And the relative silence of the F1 cars as they sped around the Albert Park circuit on the weekend could lead to a legal battle between the Australian race organisers and F1 supremo Bernie Ecclestone.

Australian Grand Prix chairman Ron Walker, while delighted with the overall success of the event and the strong showing of Australian driver Daniel Ricciardo, was far from happy with the ''sotto voce'' sound of the new V6 engined turbo grand prix cars, which provided a stark contrast to the visceral howl of the previous generation of high speed, 2.4-litre V8 engined racers.

Bernie Ecclestone (left) and Ron Walker.

Bernie Ecclestone (left) and Ron Walker. Photo: John Donegan

''I was absolutely delighted with the whole weekend, but I was not too happy with the sound," Walker said on Monday. "We are resolving that with Bernie. It's clearly in breach of our contract. I was talking to him last night [Sunday] and it's not what we paid for. It's going to change.

''He's horrified about it. It will be an issue for all promoters all round the world, '' Walker said, lamenting that the domestic V8 Supercars made a greater aural statement through the weekend than the F1 cars.

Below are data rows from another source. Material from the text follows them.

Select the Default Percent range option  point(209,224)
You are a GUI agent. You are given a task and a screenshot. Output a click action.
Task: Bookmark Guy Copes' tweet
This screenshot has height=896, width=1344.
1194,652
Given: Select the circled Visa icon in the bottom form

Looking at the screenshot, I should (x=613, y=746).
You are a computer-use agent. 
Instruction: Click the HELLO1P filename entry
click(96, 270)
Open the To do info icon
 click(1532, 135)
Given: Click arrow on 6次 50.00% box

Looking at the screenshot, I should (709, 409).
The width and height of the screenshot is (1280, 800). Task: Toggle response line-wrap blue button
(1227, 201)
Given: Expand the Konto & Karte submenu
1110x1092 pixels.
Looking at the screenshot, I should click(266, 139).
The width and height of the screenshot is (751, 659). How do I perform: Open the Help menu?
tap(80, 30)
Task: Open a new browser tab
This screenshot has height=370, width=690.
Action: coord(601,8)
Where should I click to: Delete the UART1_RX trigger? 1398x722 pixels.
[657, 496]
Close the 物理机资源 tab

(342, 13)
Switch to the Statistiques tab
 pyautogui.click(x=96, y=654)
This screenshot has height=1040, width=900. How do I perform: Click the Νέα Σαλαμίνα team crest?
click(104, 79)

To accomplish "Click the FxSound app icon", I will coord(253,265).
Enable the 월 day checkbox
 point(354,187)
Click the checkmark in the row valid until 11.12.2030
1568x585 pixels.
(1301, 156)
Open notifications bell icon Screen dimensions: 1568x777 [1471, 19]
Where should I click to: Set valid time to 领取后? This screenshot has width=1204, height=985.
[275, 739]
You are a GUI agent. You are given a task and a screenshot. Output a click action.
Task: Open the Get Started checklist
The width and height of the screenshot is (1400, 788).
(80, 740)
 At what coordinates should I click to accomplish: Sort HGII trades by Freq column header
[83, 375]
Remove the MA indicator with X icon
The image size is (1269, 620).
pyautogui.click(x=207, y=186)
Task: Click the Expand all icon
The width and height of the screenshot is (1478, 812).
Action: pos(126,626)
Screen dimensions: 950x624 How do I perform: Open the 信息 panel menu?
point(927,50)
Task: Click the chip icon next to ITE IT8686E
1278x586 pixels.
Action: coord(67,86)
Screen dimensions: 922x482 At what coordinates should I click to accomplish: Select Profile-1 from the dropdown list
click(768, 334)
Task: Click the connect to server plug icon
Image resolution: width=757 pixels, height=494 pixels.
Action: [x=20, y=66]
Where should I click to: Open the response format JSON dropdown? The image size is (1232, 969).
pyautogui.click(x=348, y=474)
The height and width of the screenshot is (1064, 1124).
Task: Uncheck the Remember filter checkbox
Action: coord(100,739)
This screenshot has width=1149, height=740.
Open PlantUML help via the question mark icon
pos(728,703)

''I walk in the botanical gardens and you could hear the sound of the twin seater F1 car of Paul Stoddart's sweeping around the circuit, but you couldn't hear these new turbo cars. If you sat in the grandstand you could hardly hear them coming down the straight.''

A racing fan at Albert Park.

A racing fan at Albert Park. Photo: Eddie Jim

The Save Albert Park group, which has opposed the event since it first came to Melbourne in 1996, might not agree, but Walker saysrace fans are being shortchanged. The emotional experience they used to receive from the roaring F1 cars of the previous generation is not being replicated by the newer, quieter powerplants designed to showcase a greener face for the sport, he says.

And there are wider commercial considerations to take into account.

''We [the Grand Prix Corporation] are an entertainment company and we have to entertain the public," Walker said. "Everybody was talking about it. When you take the excitement away, you have trouble selling tickets. You have to create demand and part of that demand is people liking the noise of the race cars.''

Although disappointed by Ricciardo's post-race disqualification due to his Red Bull car breaking a fuel flow regulation, Walker praised the young West Australian for his ''fantastic'' debut with the world championship-winning Red Bull team and said he had been a wonderful ambassador for his sport and his country during the GP weekend.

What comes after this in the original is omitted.